ご無沙汰でした。四月になり徐々に春の気配を感じ始めています。雪解けが進むと香る春の匂いがとても大好きです。長い間、雪の中に閉じ込められていた土の匂いのような、強くなった日差しからくる太陽の匂いのような、これが新たな季節を感じる瞬間(旬感)です。私事ですが、五月に予てからお付き合いさせていただいていた女性と結婚することになり、とうとう独身生活も冬と共に終わりです。そのため、人生で初めて行う挙式、披露宴へ向けての準備で忙しい日々を過ごしています。その一つとして、披露宴で提供するビールを自らの手で造ろうということでカナディアンブルワリー(ノースアイランドビール)社に行ってきました。お酒の醸造(蒸留)免許は人や会社に下りるのではなく、場所に下りるため、決められた場所で醸造し、出来たお酒に係る税金を払えば誰でも造る事ができます。

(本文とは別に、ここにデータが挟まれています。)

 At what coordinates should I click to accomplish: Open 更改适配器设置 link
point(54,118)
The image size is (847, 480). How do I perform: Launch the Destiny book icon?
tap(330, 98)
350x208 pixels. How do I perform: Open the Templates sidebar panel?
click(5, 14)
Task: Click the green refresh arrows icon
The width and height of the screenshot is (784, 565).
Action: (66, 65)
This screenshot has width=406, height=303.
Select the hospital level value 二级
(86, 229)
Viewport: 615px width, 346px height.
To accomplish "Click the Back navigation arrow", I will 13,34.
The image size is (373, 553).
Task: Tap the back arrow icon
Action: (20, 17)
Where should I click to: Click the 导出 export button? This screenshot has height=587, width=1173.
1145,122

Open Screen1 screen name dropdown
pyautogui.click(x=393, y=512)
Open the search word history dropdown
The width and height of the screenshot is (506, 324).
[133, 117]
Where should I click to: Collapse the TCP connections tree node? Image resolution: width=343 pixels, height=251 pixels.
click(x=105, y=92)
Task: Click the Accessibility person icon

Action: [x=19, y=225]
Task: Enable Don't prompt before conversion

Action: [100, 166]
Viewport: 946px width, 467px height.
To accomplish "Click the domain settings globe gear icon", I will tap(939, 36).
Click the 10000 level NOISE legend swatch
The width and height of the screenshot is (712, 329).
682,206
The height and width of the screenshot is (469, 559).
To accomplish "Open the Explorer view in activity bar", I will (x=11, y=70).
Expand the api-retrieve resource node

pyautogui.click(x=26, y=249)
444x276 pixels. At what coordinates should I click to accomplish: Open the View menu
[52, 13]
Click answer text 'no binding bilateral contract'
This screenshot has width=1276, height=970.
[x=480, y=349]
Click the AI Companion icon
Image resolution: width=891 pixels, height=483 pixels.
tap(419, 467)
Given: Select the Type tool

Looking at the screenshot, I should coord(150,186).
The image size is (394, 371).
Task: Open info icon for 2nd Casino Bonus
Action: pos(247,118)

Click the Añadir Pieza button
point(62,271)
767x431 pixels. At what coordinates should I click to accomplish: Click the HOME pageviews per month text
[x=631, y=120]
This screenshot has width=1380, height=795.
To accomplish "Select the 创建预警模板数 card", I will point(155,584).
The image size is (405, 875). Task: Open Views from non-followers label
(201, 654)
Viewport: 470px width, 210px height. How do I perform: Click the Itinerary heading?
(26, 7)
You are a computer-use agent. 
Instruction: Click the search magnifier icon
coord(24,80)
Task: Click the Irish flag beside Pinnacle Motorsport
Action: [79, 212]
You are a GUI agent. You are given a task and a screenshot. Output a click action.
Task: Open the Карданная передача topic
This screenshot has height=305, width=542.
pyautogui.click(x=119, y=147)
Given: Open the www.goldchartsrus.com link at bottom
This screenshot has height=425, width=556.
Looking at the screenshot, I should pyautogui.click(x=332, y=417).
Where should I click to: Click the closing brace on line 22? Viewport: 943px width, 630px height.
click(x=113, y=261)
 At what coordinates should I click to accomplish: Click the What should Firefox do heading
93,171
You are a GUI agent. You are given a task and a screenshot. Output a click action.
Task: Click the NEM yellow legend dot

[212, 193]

(現在カナディアンブルワリーさんの体験醸造は休止中です。今回は特別に許可してもらいました)
まずは、予定醸造量に対するモルト(発芽大麦)を選定し量り、挽くことから始まります。この作業で完成した時の液体の色、糖度からのアルコール度数がおおよそ決まってしまうので最初から大事な工程です。完成予想図のイメージから今回は三種のモルトを使用することしました。お湯の中に挽いたモルトを入れて混ぜながら温度計と時間との勝負です。モルトの酵素の働きの調整するためここも慎重な作業です。約一時間かき混ぜながら愛情を麦汁の中に注ぎに注ぎ、モルトからビールの素である麦汁を濾し出し煮沸します。その原液はとても甘く、この段階で既に美味しい飲み物の出来上がりです。しかし私はビールを造りに来た訳ですからここで終わるわけにはいきません。次はビールに香りと苦味をつけるホップの登場です。多種多様なホップの個性は知識と経験で少しは理解していましたが、あらためて一つ一つ風味を比べてみると特徴がよくわかります。醸造師の指導のもと配合を考えます。完成予想図をイメージしながら品種と量を決定していきます。いざ投入。ホップのみずみずしい香りが漂います。数十分煮立たせたあと熱交換器を通し、発酵タンクに移します。ここで酵母の投入です。濁った液体に愛情を託しあとは美味しく発酵してもらうこと祈るだけです。約三週間での出来上がりとのこと、今からとても楽しみです。今回の経験から一杯のビール(お酒)にはいろいろな過程から造り手の感情もグラスいっぱいに注がれていることが身を以て体感しました。今宵は一杯のお酒から造り手の気持ちを考えてみるのも楽しいのではないでしょうか。